Instructions for the task: What must be written out is each line from the one holding "Screen dimensions: 858x561" through the end of the records, word for word, minus any pictures.

[[ Data to use open ]]

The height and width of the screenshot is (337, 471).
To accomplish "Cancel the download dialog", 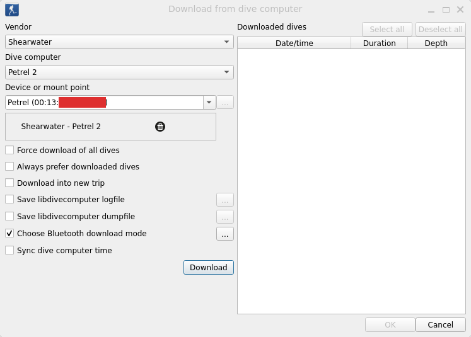I will click(x=440, y=324).
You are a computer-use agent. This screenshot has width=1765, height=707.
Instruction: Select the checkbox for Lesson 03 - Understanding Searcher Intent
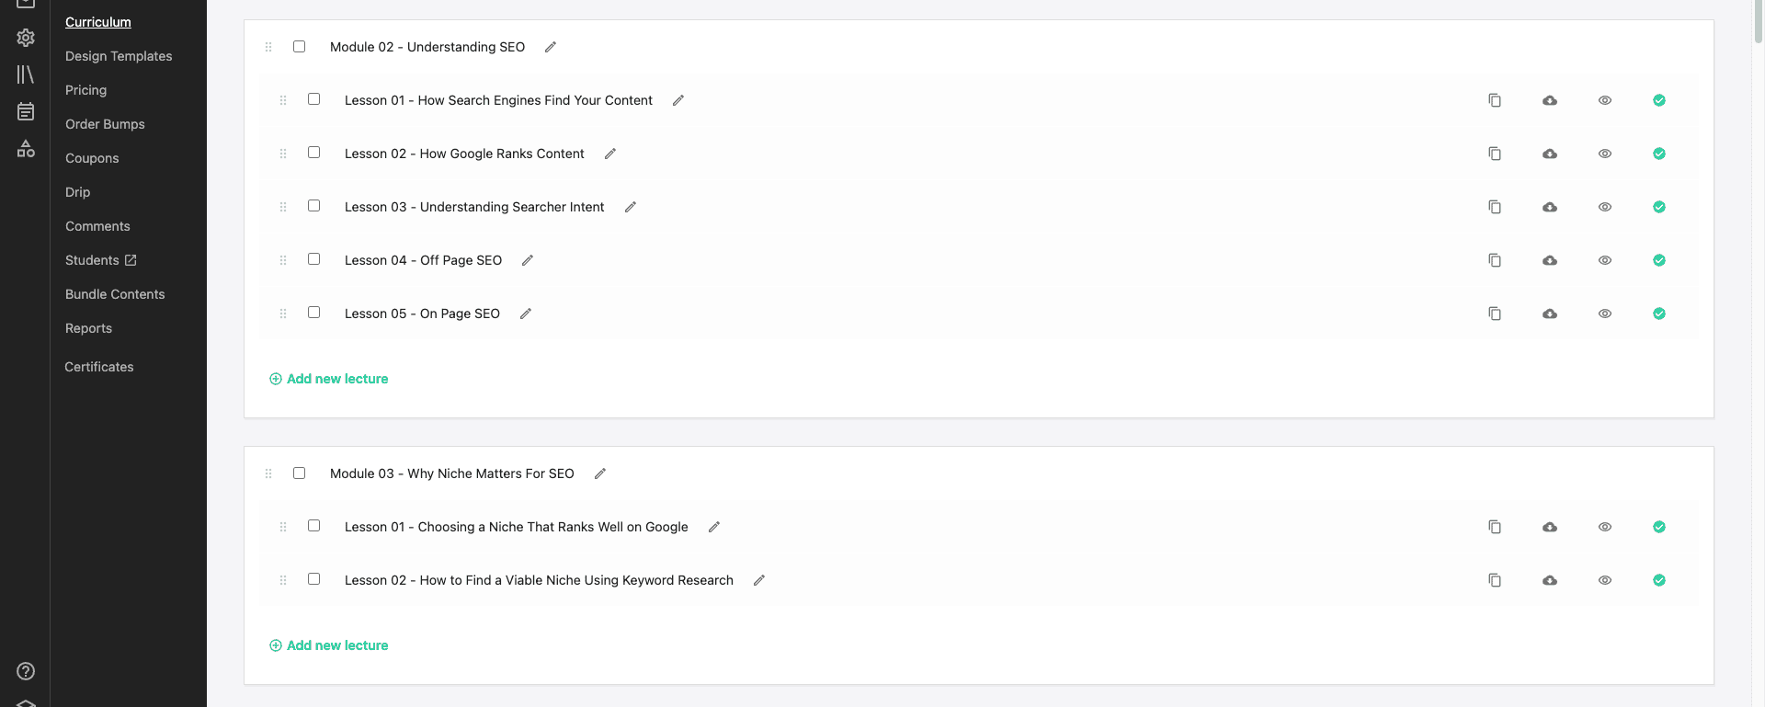tap(313, 206)
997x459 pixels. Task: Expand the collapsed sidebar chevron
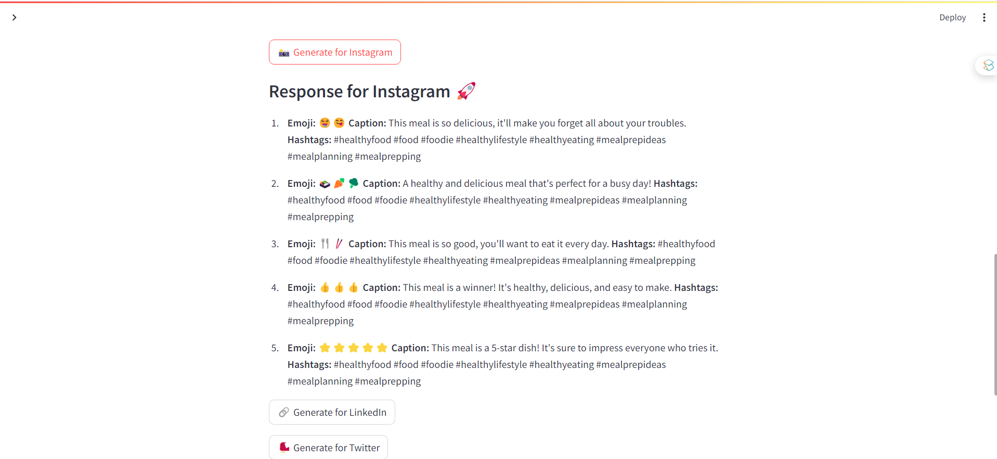tap(15, 18)
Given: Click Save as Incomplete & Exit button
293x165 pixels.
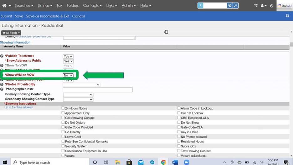Looking at the screenshot, I should pyautogui.click(x=48, y=16).
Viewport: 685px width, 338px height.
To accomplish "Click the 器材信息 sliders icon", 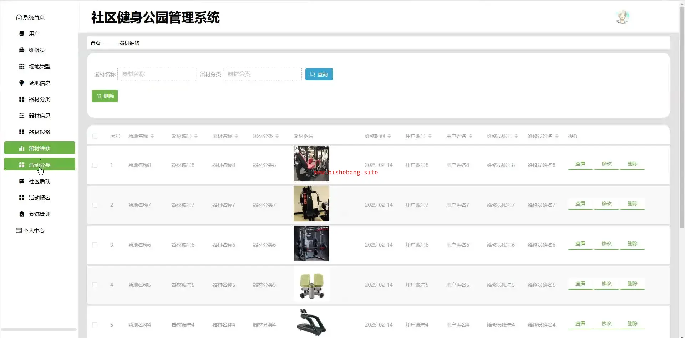I will tap(22, 116).
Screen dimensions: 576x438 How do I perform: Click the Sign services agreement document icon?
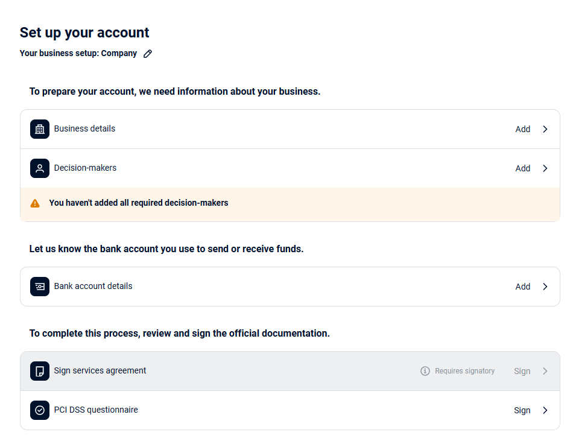40,371
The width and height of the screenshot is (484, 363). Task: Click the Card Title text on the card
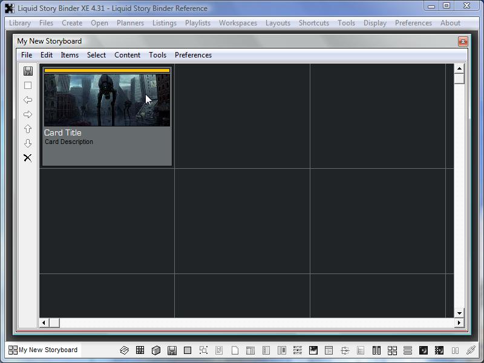coord(63,132)
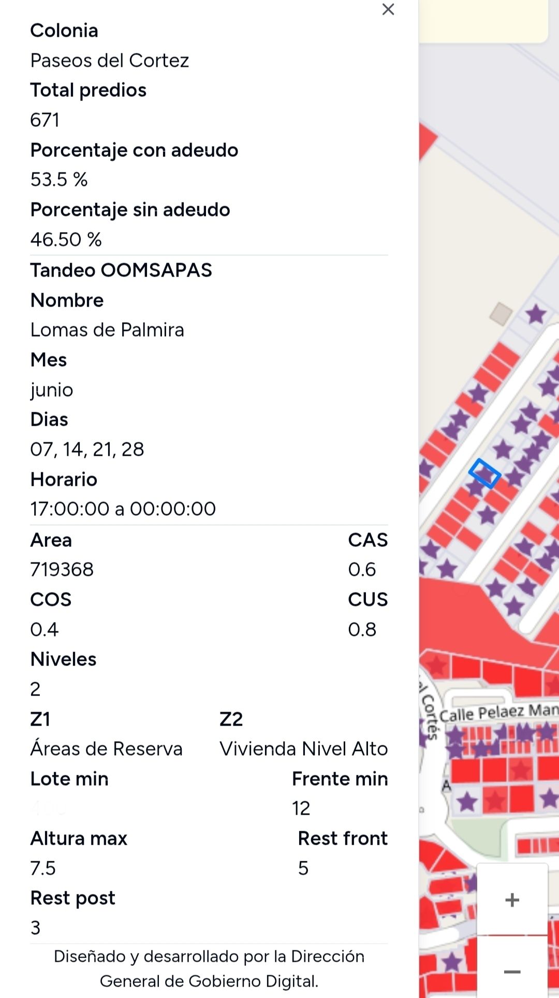The width and height of the screenshot is (559, 998).
Task: Click the 'Vivienda Nivel Alto' Z2 value
Action: tap(303, 749)
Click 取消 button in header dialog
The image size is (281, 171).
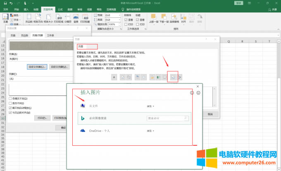(x=210, y=114)
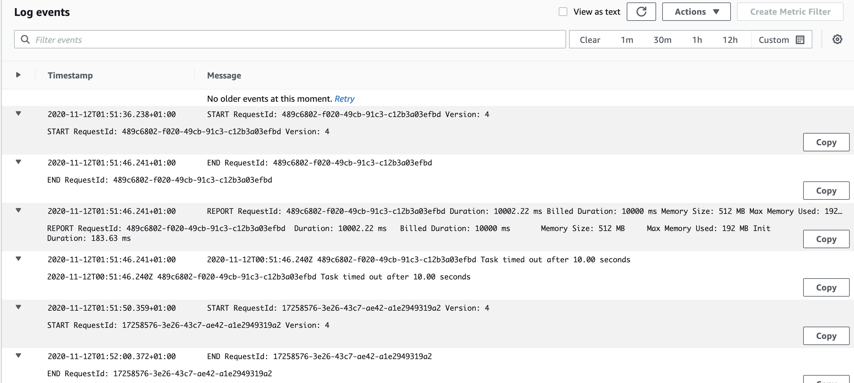Copy the REPORT event message
The height and width of the screenshot is (383, 854).
click(826, 239)
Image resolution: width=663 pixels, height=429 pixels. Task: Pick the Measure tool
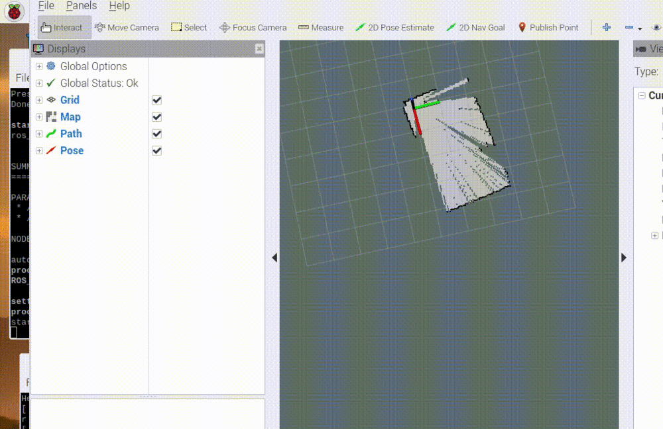[321, 27]
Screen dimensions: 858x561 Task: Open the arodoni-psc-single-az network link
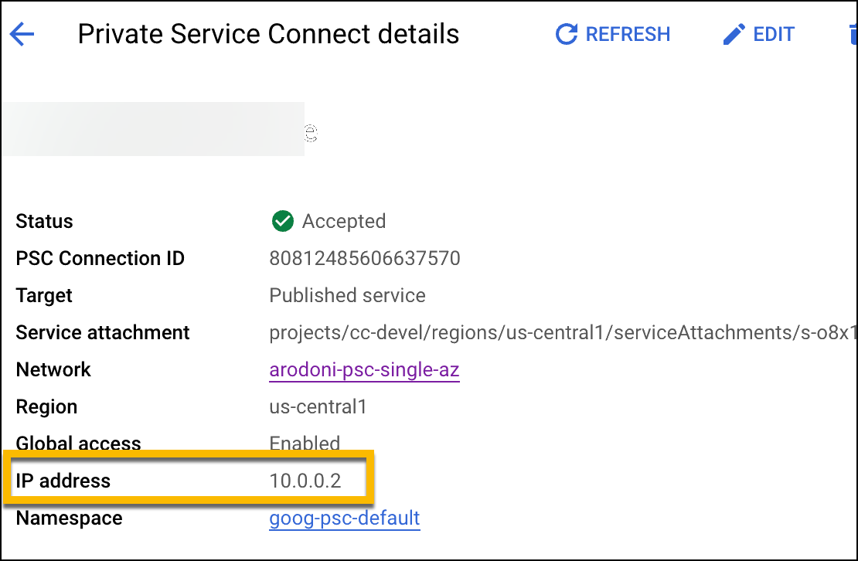click(364, 370)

[[ Data to use closed ]]

Task result:
Screen dimensions: 858x561 Task: Open the arodoni-psc-single-az network link
click(364, 370)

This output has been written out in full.